Seit mehr als 27 Jahren steht Evelia Silva (72) an ihrem Stand auf der Plaza de Armas in Encarnación und verkauft Tereré. Die Mutter von acht Kindern hat ein bewegtes Leben hinter sich. Wie ABC Color berichtet, zog sie ihre Kinder nach der Trennung von ihrem zweiten Ehemann allein auf. „Ich hielt die Gewalt nicht mehr aus, also musste ich ihn verlassen und allein weitermachen“, sagte sie der Zeitung.
Bereits ihre erste Ehe war von Gewalt geprägt. Vier Kinder stammen aus dieser Verbindung, vier aus der zweiten. Seit über 20 Jahren lebt Silva allein. Heute sind alle Kinder erwachsen und haben eigene Familien: Unter ihnen sind Anwälte, Friseure und ehrliche Arbeiter, wie sie stolz erzählt.

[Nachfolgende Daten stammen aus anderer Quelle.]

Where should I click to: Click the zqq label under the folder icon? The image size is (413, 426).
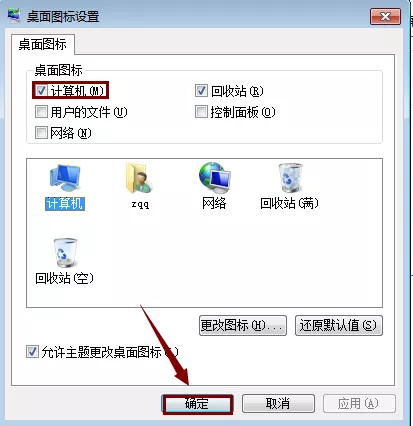(x=140, y=204)
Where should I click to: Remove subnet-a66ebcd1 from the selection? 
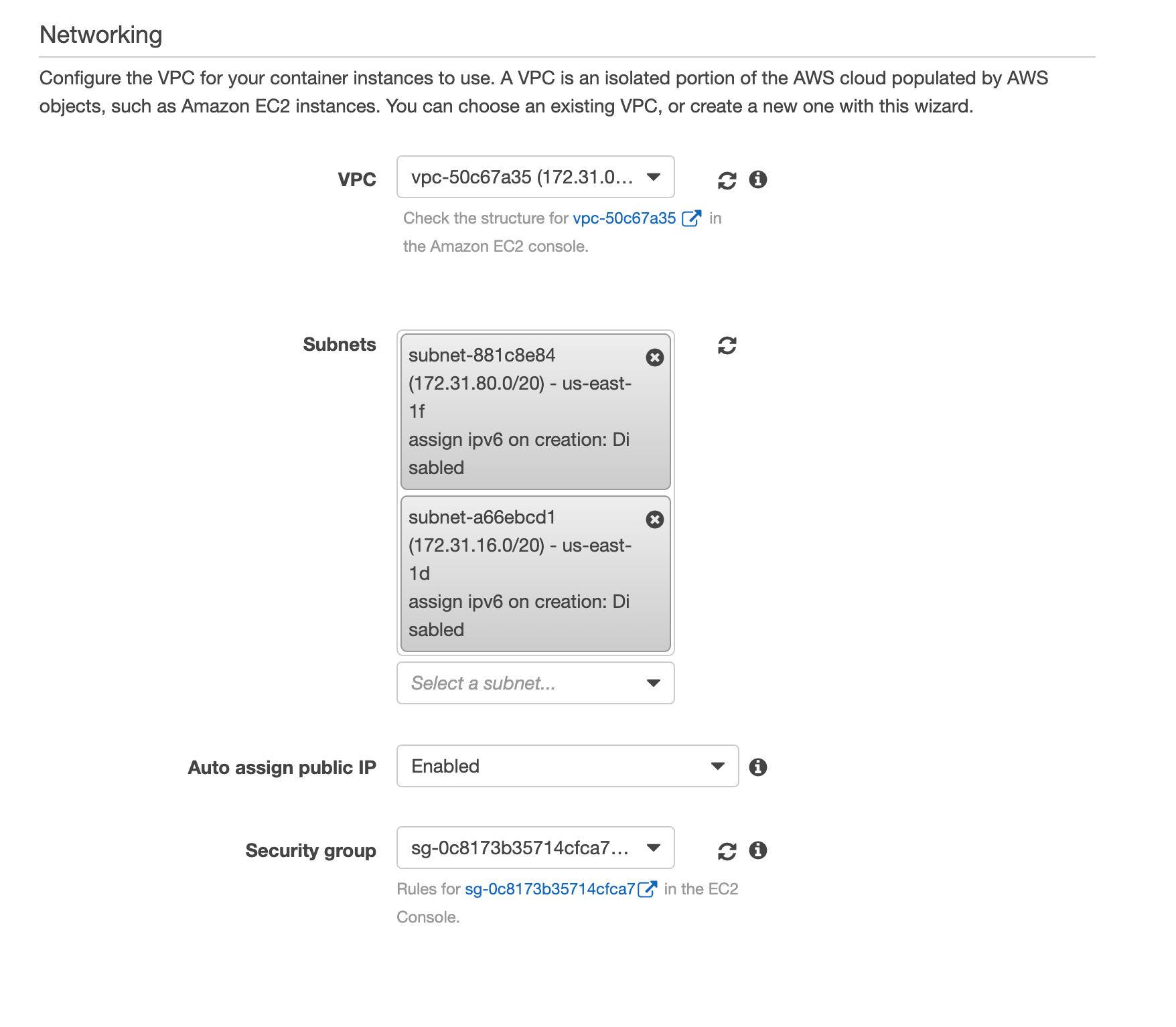click(x=654, y=520)
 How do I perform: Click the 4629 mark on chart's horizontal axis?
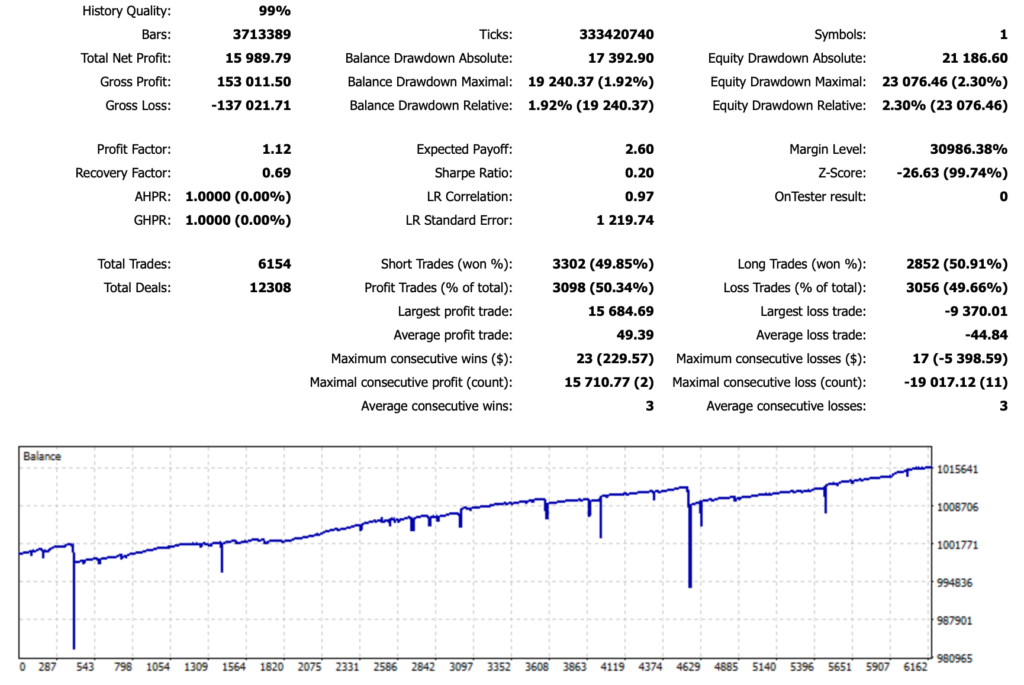click(690, 665)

Die gebürtige Ita-Paso-Bewohnerin reflektierte über die Herausforderungen der Mutterschaft. „Es ist nicht einfach, Kinder großzuziehen“, sagte sie. Sie betonte die Bedeutung von Kommunikation und guter Ernährung. „Heute kümmern sich viele nicht mehr darum, ihren Kindern richtig zu essen zu geben, deshalb werden sie oft krank.“ Auch die zunehmende Nutzung von Handys als Beschäftigung für Kinder kritisierte sie: „Es ist einfacher für die Eltern, aber es schadet den Kindern.“
Silva selbst stand täglich um 4 Uhr morgens auf, um ihre Kinder zu versorgen. Heute füttert sie stattdessen ihre drei Hunde. „Ich danke Gott für die Kraft, die er mir gegeben hat, um meine Familie durchzubringen“, schloss die 72-Jährige.